Average Speed

If the distance between point A and point B is $d$ , then the amount of time Bob takes on his trip is $\frac{2d}{45}$ . Carl takes $\frac{d}{23}$ hours to get to point A to point B, so the amount of time Carl has left to get from point B to point A is $\frac{2d}{45} - \frac{d}{23}$ .

We find the speed Carl needs to travel at is the distance (which is $d$ ) divided by the time (which is $\frac{2d}{45} - \frac{d}{23}$ ).

$\frac{d}{\frac{2d}{45} - \frac{d}{23}} = \frac{1}{\frac{2}{45}-\frac{1}{23}} = \boxed{1035}$

Comments: This may seem unexpected. We intuitively believe that the answer should be an average, or 67 mph. However, averages need to be weighted the same in order to do this. Carl spends much more time traveling at 23 mph to get from A to B than Bob does at 45 mph. This is why we need to be especially careful when dealing with rate problems and construct tables/do unit analysis.

Another way to see this problem is imagine Carl was going at 30 mph and Bob was going at 60. By the time Bob gets back to A, Carl will have just reached B! The only way Carl can catch up is if he instantly teleports back to A. If he traveled any slower, Bob would have returned before Carl even reaches B!

Let us assume that the distance from point A to point B is 23*45=1035 miles

After 23 hours, Bob will be at point B and after 45 hours, Carl will be at point B and Bob will be at (45-23) 45=22 45 miles away from point B or 45 miles away from point A.
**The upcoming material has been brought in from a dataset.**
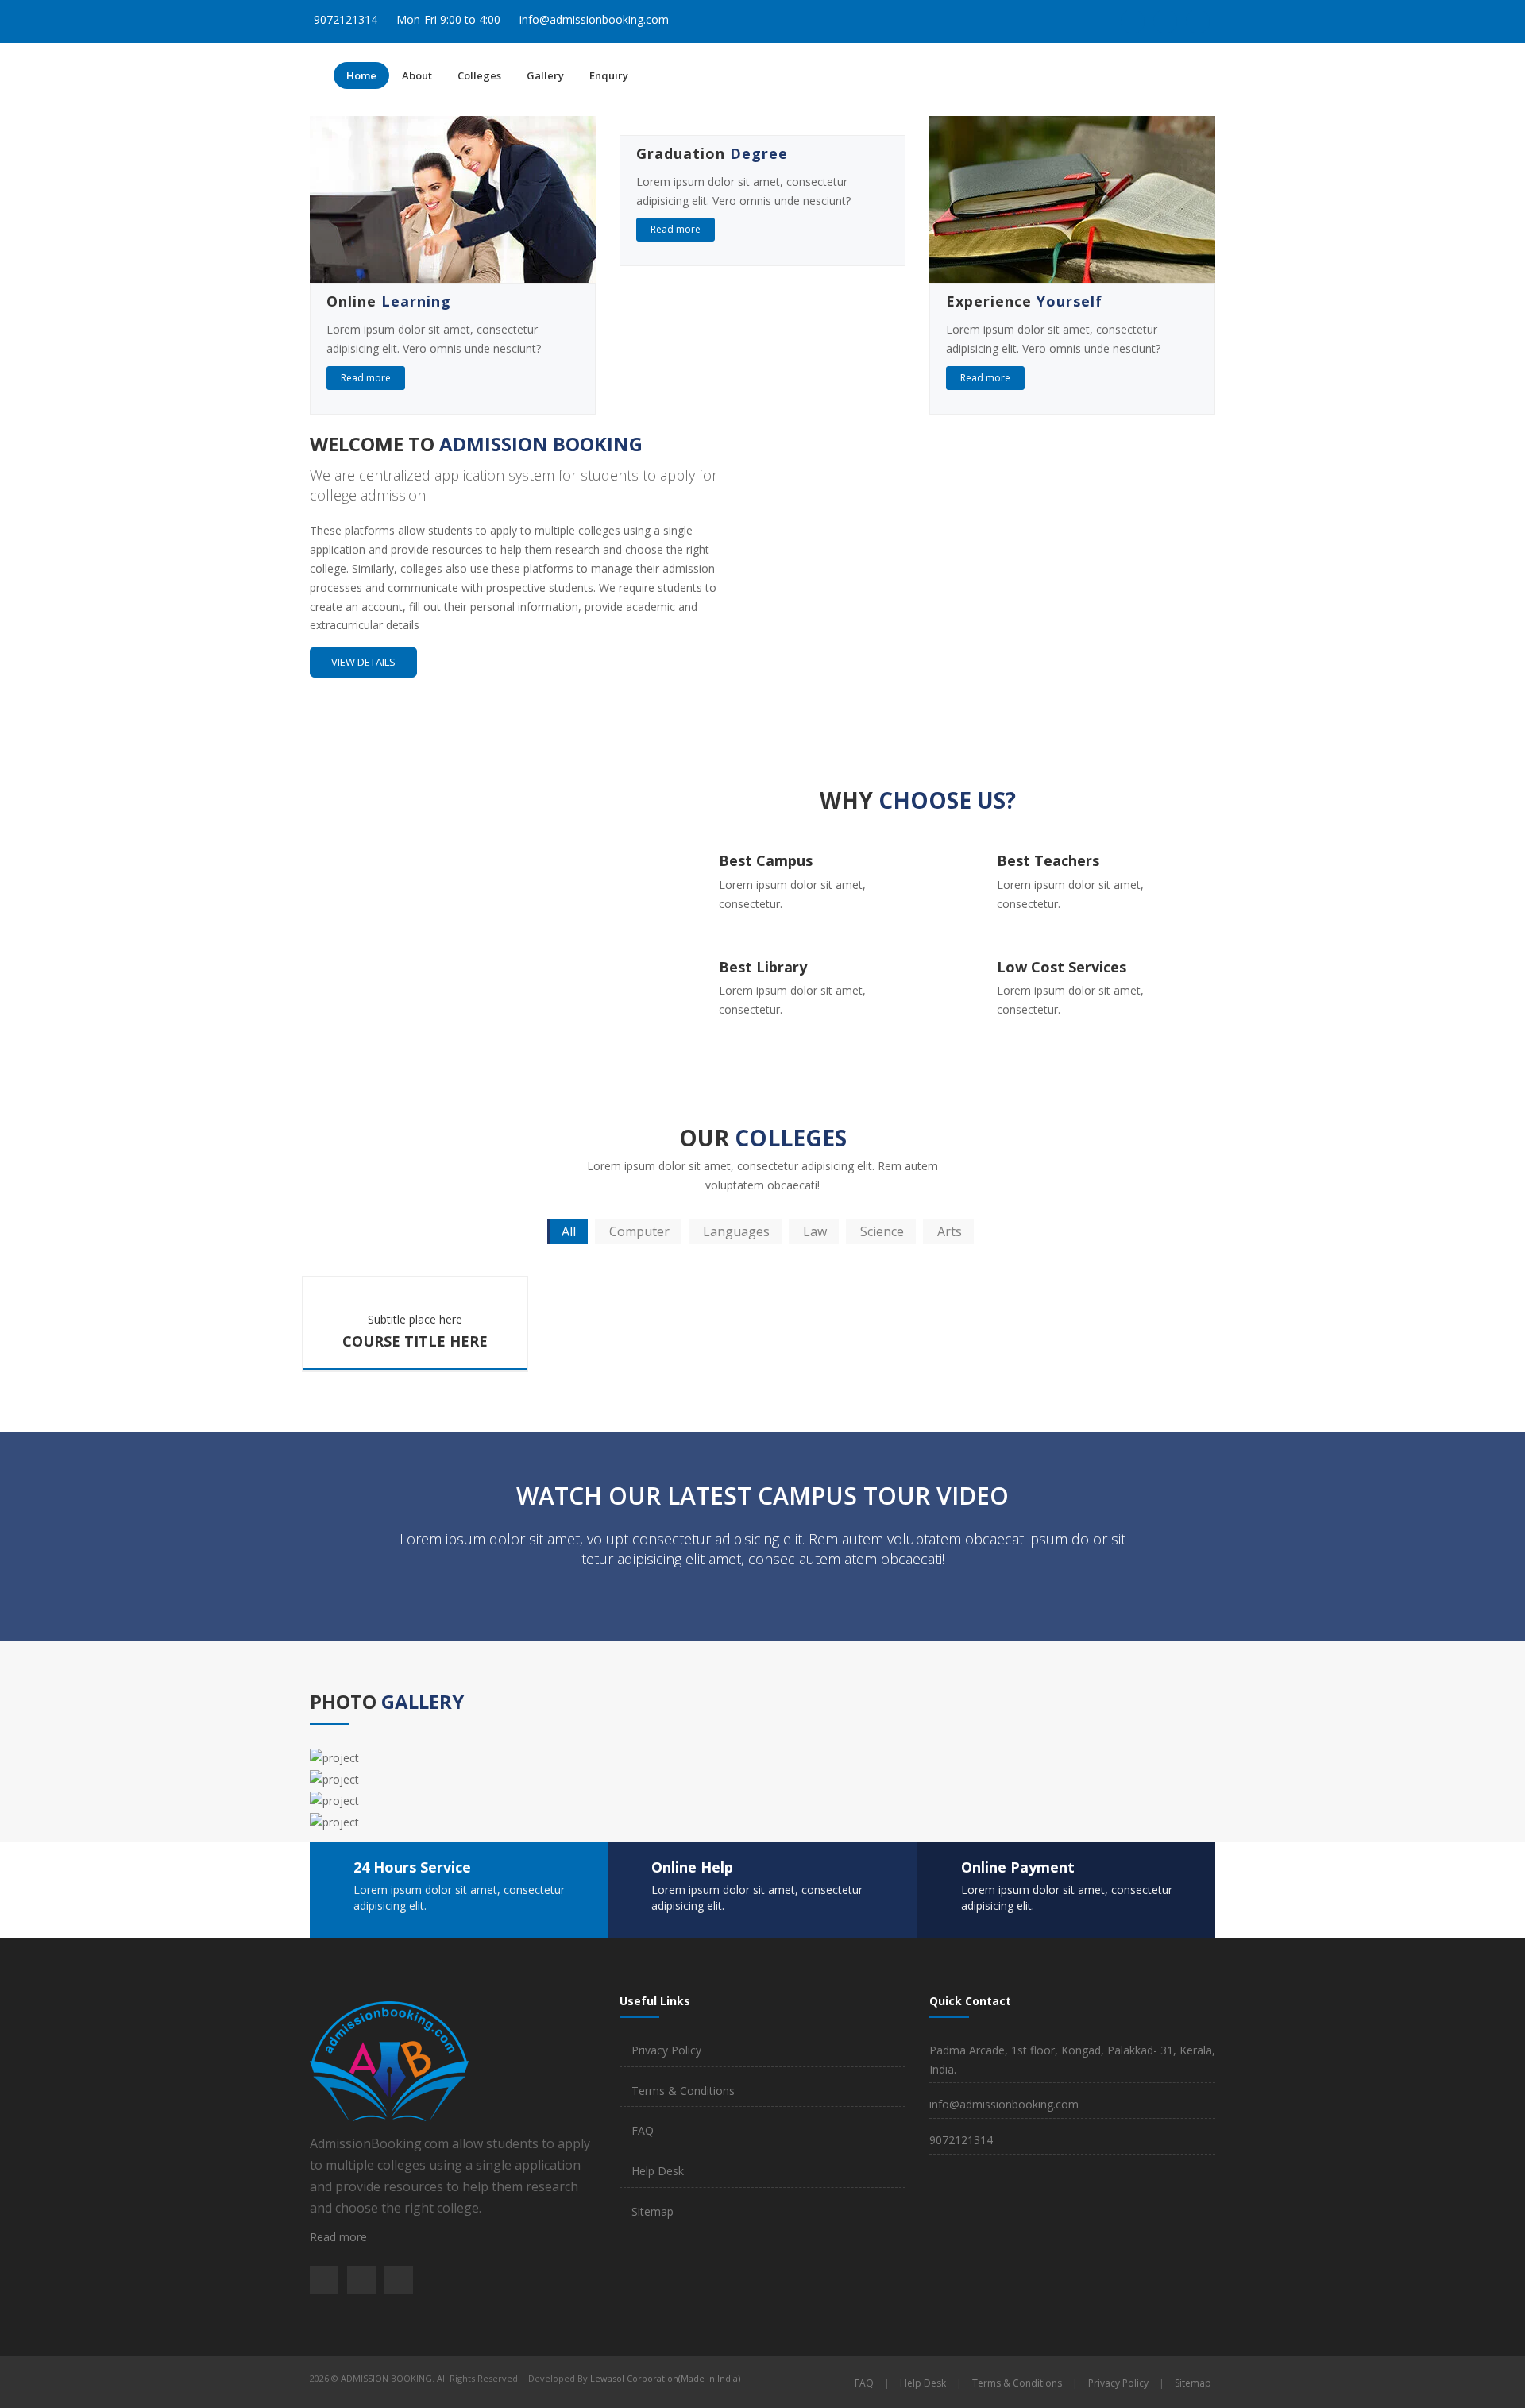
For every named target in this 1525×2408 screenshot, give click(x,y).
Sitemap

Since it would take Bob an hour to get to point A, Carl must travel the whole distance to go back to point A within an hour, which is 1035 miles and therefore he should go 1035 mph.

Suppose distance from point A to B = 45 miles
So Bob completed entire trip = 2 hrs
Carls completed trip from A to B = 45/23 hrs,
so to catch up Bob, required speed = 45 * 23 = 1035 mph

Because both persons go to the two points, the common sense occurs in this one. The LCD is 1035, so this is the answer.